The first public announcement of the doctrine was made by General Gadi Eizenkot, commander of the IDF's northern front, in October 2008. He said that what happened in the Dahiya (also transliterated as Dahiyeh and Dahieh) quarter of Beirut in 2006 would, "happen in every village from which shots were fired in the direction of Israel. We will wield disproportionate power against and cause immense damage and destruction. From our perspective, these are military bases. This isn't a suggestion. Its a plan that has already been authorized. Harming the population is the only means of restraining Nasrallah."
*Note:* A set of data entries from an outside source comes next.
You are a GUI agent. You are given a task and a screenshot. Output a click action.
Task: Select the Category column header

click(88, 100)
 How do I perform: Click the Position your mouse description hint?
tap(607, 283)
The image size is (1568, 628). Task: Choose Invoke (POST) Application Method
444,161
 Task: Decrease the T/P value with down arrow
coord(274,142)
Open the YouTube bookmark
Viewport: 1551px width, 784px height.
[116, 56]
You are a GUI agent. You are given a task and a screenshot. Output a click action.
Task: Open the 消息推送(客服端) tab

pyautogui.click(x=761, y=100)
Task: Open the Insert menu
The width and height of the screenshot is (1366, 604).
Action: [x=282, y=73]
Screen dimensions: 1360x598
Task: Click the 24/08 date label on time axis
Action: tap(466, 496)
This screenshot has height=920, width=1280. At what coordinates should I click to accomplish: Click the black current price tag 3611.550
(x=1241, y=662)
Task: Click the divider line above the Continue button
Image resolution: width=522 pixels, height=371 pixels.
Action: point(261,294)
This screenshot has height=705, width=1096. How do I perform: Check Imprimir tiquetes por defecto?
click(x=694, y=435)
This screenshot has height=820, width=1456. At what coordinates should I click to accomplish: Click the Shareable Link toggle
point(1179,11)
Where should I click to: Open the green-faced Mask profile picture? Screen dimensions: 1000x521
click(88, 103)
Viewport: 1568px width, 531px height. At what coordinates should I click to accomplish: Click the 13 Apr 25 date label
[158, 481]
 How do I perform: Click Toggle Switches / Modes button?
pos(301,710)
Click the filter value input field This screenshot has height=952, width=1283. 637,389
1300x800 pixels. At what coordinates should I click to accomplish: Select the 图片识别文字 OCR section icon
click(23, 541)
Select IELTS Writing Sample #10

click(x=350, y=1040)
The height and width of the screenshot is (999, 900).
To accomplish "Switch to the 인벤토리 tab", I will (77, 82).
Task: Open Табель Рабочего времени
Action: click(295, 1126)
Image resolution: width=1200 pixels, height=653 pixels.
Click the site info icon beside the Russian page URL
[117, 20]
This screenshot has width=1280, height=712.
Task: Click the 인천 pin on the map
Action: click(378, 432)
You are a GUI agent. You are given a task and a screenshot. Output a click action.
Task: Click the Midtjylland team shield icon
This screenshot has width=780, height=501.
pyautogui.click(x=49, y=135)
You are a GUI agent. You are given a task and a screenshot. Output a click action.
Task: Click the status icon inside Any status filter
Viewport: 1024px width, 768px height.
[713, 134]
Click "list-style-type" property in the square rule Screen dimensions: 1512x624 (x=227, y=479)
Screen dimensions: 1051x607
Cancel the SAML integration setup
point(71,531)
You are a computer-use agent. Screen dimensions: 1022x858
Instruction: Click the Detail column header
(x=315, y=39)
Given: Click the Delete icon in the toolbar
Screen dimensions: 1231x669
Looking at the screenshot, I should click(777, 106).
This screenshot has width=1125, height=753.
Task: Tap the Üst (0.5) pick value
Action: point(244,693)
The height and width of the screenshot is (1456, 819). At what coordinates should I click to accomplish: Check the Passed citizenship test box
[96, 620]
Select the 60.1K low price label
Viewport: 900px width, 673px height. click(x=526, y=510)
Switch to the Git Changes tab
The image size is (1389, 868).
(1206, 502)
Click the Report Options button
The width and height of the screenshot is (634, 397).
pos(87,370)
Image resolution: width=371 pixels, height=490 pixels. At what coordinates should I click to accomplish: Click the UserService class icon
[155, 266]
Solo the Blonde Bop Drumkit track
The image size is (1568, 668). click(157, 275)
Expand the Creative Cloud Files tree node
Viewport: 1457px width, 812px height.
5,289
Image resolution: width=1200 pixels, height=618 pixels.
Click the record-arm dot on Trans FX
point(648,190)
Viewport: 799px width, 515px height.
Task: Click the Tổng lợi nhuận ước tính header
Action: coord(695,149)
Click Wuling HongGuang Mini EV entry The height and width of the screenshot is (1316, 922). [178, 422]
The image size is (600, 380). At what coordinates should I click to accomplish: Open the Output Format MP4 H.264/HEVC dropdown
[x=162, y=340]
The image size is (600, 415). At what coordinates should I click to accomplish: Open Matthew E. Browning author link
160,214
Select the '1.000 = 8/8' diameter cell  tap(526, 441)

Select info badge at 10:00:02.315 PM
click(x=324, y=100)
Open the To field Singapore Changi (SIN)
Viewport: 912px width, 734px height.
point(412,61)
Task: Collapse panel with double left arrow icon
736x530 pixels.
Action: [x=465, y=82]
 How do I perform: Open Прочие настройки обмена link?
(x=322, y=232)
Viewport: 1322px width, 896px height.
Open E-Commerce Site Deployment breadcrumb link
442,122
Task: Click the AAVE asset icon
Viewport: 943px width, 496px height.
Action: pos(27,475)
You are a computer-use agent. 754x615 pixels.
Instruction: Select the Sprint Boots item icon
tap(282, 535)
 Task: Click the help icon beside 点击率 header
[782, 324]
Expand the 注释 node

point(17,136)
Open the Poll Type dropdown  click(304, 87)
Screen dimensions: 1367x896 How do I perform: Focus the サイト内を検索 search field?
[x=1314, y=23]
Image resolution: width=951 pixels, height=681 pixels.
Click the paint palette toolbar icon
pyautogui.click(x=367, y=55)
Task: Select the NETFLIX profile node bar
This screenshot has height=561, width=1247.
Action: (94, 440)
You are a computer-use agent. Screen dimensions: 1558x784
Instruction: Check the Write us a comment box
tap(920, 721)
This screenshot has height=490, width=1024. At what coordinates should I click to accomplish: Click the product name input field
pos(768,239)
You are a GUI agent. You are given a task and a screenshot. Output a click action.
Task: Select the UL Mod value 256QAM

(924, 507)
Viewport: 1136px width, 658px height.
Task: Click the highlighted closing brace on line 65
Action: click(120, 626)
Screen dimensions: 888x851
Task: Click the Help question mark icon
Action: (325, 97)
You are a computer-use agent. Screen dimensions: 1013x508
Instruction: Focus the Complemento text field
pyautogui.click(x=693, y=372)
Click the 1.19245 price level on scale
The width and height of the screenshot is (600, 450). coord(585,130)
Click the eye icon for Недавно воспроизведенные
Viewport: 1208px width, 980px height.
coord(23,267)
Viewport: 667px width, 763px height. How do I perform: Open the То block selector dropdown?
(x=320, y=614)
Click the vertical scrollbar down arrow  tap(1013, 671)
The doctrine is defined in a 2009 report by the Public Committee Against Torture in Israel as follows: "The military approach expressed in the Dahiye Doctrine deals with asymmetrical combat against an enemy that is not a regular army and is embedded within civilian population; its objective is to avoid a protracted guerilla war. According to this approach Israel has to employ tremendous force disproportionate to the magnitude of the enemy’s actions." The report further argues that the doctrine was fully implemented during Operation Cast Lead.
Noting that Dahiya was the Shiite quarter in Beirut that was razed by the IAF during the Second Lebanon War, Israeli journalist Yaron London wrote in 2008 that the doctrine, "will become entrenched in our security discourse."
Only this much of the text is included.